Él arqueó las cejas.


—Lo siento.


No parecía sentirlo mucho.


—Da igual, no importa.


«Pero vete, por favor. Vete».


Sin embargo, Pedro no se marchó. Su sonrisa había desaparecido.


—No es bueno dejarse llevar por otra persona.


Paula se lo quedó mirando.


—No, supongo que no —contestó ella sin comprender.


—Y una ruptura debe ser eso, una ruptura.


¿Se le había pasado algo por alto?


—Perdona, Pedro, pero no te sigo.


—Habías quedado con ese tipo, ¿verdad? Por Dios, Paula, ¿es que no te das cuenta de cómo es? Sabe perfectamente lo que sientes por él y por qué te vas de aquí; y, a pesar de ello, había quedado contigo… Dime, ¿para qué había quedado contigo?
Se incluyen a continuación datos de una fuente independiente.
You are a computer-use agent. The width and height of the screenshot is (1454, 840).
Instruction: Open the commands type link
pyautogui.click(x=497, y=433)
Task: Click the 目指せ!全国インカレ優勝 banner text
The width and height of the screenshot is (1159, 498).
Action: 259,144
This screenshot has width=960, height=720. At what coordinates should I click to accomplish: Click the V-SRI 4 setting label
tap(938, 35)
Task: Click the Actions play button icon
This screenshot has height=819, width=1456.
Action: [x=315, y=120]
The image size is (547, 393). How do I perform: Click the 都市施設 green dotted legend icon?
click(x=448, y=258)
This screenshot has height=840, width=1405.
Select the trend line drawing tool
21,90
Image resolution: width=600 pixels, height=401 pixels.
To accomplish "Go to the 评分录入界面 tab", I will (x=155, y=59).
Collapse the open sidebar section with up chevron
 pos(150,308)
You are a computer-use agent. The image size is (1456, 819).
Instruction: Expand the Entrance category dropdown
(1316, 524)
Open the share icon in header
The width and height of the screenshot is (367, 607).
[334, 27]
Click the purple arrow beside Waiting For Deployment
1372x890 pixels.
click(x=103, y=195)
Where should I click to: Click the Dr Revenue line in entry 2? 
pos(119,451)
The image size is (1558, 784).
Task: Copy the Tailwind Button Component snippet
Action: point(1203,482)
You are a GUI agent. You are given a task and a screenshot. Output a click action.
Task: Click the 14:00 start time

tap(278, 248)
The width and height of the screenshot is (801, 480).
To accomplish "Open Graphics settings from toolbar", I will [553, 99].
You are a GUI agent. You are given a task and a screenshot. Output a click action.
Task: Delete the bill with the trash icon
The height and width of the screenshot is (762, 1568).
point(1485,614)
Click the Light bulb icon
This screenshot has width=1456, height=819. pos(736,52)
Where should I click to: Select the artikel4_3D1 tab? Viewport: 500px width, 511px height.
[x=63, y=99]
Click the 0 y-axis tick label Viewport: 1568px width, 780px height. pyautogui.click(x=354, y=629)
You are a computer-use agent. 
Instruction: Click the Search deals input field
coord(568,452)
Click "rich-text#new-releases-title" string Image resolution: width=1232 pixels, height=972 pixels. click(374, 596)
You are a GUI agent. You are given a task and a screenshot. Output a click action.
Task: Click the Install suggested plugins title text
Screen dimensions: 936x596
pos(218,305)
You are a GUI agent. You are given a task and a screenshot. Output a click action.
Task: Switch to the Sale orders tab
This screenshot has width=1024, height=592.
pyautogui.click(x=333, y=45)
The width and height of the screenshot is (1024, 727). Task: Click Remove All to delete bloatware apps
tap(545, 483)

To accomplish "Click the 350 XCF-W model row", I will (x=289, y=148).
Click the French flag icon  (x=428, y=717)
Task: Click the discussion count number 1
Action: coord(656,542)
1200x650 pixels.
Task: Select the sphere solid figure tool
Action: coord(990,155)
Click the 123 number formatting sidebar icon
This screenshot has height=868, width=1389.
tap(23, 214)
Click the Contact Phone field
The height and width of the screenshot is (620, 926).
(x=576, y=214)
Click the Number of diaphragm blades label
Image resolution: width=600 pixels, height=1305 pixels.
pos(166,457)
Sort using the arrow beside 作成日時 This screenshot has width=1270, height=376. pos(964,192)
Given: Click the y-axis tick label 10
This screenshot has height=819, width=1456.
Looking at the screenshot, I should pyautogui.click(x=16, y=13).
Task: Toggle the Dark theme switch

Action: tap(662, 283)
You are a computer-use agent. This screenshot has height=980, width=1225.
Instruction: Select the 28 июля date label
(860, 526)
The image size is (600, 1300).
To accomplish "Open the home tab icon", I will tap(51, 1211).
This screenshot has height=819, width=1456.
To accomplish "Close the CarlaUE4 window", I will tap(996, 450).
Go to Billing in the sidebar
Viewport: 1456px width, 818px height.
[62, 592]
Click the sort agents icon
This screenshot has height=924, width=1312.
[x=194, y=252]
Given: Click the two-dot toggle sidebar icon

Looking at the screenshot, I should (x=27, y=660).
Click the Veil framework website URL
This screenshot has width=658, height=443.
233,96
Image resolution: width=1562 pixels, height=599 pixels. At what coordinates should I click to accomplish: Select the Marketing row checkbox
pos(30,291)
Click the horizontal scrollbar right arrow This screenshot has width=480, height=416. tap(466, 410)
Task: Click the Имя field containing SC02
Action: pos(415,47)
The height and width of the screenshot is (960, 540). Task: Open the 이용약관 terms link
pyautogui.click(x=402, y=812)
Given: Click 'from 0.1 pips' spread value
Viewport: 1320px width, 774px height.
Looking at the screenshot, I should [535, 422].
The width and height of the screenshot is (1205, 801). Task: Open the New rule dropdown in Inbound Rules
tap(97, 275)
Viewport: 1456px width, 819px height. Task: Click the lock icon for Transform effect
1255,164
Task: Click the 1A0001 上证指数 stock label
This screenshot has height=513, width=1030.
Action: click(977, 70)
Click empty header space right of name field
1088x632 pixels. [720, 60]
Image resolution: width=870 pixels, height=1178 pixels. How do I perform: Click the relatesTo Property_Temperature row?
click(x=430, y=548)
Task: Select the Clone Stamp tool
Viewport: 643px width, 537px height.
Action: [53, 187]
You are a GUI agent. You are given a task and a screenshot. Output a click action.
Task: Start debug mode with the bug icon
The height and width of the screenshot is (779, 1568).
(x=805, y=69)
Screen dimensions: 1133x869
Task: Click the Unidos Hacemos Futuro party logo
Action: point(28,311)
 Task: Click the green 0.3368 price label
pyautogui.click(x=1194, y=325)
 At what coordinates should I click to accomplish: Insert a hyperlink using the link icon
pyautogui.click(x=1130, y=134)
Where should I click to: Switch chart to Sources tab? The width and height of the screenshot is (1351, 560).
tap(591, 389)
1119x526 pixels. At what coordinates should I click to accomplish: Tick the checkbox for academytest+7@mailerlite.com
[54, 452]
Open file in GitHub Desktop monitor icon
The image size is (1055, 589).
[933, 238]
Paula trató de no quedarse boquiabierta. Por fin, forzó una expresión indignada.


—Había quedado para desayunar con una vecina que vive en el piso justo debajo del mío. ¿Satisfecho? No sé lo que estabas pensando, pero te has equivocado de medio a medio.


A Paula se le derritió el corazón al ver la expresión de Pedro.


—Perdona. Creo que me he pasado.


—Y mucho. Eso ha quedado bien claro.


—Está bien, te dejaré para que puedas vestirte —dijo Pedro con suavidad—. La comida estará lista dentro de media hora.


Cuando la puerta se cerró tras él, Paula continuó sin moverse en la cama durante unos segundos. Luego, apartó el edredón, se levantó de la cama y se dirigió al cuarto de baño. Allí, se miró al espejo y gruñó. Tenía ojeras y sus ojos mostraban que había llorado la noche anterior. ¡Y su pelo! 


¿Por qué siempre tenía el pelo así por las mañanas?


Un cuarto de hora más tarde, el espejo le dijo que ya no asustaba a los niños pequeños.


Se había duchado, se había lavado el pelo y se lo había recogido en una cola de caballo. Como siempre llevaba maquillaje en el bolso, también se había maquillado y volvía a parecer un ser humano.


Había tenido la buena idea de lavarse las bragas antes de acostarse y de colocarlas encima del radiador de la habitación para que se secaran, esperaba que Pedro no hubiera visto la breve pieza de encaje negro.


Por fin, consciente de que estaba limpia y arreglada, respiró profundamente y abrió la puerta del dormitorio.


Almuerzo con Pedro. La última comida que iba a hacer con él, pensó trágicamente.